Hacía tanto calor que mi compañera de emocinantes aventuras meternales y yo decidimos tomarnos un helado mientras los niños jugaban en la hierba.
En teoría la idea era buena, pero en la práctica imposible. Ya lo normal es que los niños reclamen nuestra atención todo el tiempo con lo que con una cosa rosa brillante en las manos fue imposible quitarme a Daniel de encima.
Yo me había pedido un polo de fresa y el niño lo miraba estasiado, así que no pude resistir la tentación de dárselo a probar. Le faltó tiempo para abrazarlo y pringarse completamente. Luego se lo llevó a la boca ansioso para, acto seguido apartarlo de si poniendo unas muecas muy raras. Pero no le debió de parecer del todo mal porque volvió a rechupeteralo, a partarlo, a rechupetearlo de nuevo y así un buen rato poniendose pringoso todo él y su ropita.

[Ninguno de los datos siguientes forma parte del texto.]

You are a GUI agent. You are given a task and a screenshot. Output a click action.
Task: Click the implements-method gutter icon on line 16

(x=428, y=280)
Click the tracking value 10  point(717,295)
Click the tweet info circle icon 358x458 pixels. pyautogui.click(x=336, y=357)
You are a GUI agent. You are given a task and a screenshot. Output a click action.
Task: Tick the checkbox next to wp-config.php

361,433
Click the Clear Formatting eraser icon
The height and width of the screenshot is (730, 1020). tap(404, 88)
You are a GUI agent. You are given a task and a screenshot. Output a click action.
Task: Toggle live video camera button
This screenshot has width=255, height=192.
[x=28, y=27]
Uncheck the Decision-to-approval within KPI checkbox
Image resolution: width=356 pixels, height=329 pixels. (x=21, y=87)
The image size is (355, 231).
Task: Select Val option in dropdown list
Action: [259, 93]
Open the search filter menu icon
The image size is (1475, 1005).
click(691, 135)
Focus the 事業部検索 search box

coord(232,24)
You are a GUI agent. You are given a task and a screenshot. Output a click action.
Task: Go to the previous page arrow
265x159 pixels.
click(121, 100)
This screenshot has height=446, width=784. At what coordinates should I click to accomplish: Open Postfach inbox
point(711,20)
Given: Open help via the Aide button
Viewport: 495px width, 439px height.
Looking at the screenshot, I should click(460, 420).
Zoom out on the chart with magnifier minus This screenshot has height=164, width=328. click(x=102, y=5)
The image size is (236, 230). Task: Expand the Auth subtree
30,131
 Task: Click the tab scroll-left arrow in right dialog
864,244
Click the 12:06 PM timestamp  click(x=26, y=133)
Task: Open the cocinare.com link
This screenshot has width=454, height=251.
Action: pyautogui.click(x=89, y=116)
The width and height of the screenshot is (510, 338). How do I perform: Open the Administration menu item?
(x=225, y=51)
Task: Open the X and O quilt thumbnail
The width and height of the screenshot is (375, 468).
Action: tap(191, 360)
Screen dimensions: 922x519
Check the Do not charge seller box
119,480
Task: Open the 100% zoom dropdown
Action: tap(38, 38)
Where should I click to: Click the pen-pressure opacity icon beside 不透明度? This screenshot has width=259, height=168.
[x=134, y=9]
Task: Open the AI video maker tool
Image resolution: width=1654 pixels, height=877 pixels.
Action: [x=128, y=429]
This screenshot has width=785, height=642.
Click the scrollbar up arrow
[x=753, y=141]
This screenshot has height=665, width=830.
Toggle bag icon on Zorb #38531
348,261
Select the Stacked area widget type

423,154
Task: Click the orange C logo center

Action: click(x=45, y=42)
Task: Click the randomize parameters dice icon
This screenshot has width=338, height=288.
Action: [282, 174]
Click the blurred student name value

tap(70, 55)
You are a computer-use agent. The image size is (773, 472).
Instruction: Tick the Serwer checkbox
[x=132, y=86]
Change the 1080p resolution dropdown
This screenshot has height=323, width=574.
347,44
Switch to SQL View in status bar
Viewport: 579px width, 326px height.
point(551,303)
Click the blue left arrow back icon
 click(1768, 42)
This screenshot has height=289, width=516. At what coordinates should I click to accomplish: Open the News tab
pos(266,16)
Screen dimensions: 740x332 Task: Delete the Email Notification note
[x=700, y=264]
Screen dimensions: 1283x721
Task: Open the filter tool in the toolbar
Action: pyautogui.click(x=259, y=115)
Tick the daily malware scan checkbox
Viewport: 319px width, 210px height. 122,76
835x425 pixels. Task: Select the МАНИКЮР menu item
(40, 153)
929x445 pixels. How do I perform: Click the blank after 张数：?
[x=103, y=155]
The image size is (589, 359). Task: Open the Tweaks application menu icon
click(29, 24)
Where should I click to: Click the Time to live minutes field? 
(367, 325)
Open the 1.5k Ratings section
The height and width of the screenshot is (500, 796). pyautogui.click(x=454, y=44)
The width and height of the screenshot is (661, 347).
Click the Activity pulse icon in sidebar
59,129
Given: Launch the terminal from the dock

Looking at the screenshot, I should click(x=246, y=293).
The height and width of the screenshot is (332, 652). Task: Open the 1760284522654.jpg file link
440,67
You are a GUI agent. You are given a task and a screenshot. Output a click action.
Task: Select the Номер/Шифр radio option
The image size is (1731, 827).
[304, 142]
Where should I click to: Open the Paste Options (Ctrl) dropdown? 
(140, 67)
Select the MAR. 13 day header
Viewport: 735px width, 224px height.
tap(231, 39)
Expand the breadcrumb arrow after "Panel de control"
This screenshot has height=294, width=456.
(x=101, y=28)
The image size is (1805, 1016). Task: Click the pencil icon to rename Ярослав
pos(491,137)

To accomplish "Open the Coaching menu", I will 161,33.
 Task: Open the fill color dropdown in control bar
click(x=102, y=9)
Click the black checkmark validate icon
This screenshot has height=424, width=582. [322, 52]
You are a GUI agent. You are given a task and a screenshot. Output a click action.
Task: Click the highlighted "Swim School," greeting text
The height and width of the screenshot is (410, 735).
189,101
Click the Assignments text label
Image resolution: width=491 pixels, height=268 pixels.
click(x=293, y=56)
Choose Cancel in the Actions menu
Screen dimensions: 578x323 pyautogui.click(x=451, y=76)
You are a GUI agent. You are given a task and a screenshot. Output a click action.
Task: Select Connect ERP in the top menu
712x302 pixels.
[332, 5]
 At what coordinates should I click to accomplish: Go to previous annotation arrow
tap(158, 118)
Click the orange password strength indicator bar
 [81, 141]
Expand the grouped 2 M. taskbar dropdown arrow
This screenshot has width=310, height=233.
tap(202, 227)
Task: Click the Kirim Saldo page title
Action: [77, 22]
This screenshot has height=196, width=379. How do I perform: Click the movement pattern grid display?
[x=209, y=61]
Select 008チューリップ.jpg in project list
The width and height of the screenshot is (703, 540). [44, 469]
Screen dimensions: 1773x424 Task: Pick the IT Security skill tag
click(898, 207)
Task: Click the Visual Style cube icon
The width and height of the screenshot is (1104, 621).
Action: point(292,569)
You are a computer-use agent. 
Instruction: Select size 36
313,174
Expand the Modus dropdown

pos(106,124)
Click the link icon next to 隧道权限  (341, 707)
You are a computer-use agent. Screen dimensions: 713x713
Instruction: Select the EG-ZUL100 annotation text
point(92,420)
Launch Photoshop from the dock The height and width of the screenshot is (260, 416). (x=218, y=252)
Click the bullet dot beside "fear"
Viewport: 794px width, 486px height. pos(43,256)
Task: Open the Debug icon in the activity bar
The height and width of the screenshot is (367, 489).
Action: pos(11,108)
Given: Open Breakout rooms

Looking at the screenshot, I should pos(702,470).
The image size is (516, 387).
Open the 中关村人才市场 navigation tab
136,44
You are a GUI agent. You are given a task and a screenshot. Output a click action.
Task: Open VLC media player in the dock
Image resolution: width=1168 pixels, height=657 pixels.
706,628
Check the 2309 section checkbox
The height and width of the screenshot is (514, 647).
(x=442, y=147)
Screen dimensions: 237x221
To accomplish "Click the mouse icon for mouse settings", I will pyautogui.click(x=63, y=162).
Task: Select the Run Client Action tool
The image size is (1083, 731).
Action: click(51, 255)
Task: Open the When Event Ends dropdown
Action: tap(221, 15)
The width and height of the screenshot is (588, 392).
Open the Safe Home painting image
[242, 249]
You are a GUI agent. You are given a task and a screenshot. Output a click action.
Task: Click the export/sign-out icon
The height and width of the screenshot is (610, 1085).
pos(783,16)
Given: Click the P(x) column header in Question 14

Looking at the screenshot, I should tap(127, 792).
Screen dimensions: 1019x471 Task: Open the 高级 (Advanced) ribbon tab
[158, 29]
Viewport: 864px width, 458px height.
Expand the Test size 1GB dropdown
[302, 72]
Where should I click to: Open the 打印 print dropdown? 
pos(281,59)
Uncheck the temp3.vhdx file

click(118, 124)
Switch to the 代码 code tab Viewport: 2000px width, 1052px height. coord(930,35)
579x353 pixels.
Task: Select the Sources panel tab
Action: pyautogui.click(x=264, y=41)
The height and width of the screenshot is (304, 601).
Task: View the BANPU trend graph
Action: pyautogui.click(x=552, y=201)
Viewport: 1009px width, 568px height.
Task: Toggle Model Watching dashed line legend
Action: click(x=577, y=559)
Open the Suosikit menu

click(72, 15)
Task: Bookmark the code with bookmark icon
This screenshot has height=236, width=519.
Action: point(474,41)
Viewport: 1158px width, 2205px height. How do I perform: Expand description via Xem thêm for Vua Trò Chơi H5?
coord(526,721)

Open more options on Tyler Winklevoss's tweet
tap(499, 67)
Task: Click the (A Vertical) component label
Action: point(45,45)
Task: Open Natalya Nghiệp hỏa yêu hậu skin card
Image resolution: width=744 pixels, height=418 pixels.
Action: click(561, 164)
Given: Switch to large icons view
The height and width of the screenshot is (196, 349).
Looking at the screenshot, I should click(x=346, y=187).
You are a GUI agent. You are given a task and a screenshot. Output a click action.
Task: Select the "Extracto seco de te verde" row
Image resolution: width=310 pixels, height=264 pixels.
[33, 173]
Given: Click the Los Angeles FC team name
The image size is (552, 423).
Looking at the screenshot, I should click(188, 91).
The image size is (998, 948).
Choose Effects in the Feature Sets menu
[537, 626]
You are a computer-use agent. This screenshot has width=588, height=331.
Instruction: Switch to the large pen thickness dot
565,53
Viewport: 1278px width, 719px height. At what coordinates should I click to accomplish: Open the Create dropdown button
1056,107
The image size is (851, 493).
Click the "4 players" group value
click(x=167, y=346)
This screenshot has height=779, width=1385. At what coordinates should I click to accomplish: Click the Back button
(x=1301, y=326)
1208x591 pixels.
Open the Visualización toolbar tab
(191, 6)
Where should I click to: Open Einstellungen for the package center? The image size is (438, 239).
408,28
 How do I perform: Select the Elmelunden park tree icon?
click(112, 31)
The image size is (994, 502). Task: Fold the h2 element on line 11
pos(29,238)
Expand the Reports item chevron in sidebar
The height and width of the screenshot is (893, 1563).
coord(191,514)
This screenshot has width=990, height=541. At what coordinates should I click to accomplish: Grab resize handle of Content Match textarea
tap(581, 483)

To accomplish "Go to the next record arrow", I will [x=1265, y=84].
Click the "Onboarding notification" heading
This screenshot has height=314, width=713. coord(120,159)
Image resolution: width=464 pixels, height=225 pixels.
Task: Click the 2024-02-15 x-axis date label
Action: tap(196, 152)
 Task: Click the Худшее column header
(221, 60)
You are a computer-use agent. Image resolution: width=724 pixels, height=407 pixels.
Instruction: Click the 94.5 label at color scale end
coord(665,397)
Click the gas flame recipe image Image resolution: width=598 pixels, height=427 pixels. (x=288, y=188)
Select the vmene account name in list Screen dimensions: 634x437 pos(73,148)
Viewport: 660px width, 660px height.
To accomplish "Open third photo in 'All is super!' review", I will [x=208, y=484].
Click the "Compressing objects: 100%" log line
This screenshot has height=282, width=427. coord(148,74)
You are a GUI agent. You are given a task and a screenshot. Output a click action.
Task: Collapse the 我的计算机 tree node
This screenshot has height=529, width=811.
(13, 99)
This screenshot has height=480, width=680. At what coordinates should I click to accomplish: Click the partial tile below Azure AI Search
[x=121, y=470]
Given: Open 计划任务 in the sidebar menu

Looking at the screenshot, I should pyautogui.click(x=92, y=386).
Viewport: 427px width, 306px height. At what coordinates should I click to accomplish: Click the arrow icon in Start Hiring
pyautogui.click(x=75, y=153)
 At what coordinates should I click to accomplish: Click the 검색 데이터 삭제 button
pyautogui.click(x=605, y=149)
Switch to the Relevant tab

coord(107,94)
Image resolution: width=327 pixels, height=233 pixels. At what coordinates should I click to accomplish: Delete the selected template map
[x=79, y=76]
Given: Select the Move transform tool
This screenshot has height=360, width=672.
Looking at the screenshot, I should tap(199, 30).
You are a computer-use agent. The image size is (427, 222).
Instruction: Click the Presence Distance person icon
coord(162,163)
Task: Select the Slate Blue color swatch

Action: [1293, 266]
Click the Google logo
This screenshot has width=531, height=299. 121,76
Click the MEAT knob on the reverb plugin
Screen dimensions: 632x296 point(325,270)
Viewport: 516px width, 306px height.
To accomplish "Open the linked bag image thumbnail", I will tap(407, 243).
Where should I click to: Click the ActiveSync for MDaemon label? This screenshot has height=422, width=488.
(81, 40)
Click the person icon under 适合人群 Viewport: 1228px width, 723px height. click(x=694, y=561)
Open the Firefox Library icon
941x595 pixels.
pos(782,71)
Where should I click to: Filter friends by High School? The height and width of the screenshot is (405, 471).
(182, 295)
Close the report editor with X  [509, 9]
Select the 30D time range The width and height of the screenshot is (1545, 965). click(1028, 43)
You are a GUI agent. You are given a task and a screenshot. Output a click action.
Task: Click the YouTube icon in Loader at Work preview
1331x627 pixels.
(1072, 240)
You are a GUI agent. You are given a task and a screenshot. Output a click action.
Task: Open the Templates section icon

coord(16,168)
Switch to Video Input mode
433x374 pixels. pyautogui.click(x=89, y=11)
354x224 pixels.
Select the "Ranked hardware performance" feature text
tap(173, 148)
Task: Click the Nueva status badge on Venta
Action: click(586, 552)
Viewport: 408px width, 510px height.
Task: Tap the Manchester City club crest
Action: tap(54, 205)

Su compañero también quiso probar, pero a él le gustó desde el primer momento. Estuvo regodeándose con la fresa helada un ratito y después se giró con la rápidez del rayo hacia su madre para dejarle marcadas dos manazas rosas en su pantalón blanco. Menos mal que las toallitas del culete de bebés obran milagros con este tipo de suciedad.
La madre del otro niño se pidió el helado de chocolate y también se lo dio a probar a Daniel, que hizo su mueca habitual y dejó la boca muy abierta para que el poquito helado que le habían dejado en la boca cayera lentamente hacia su camiseta, ya asquerosa de por si. ¡Vamos! Toda una experiencia.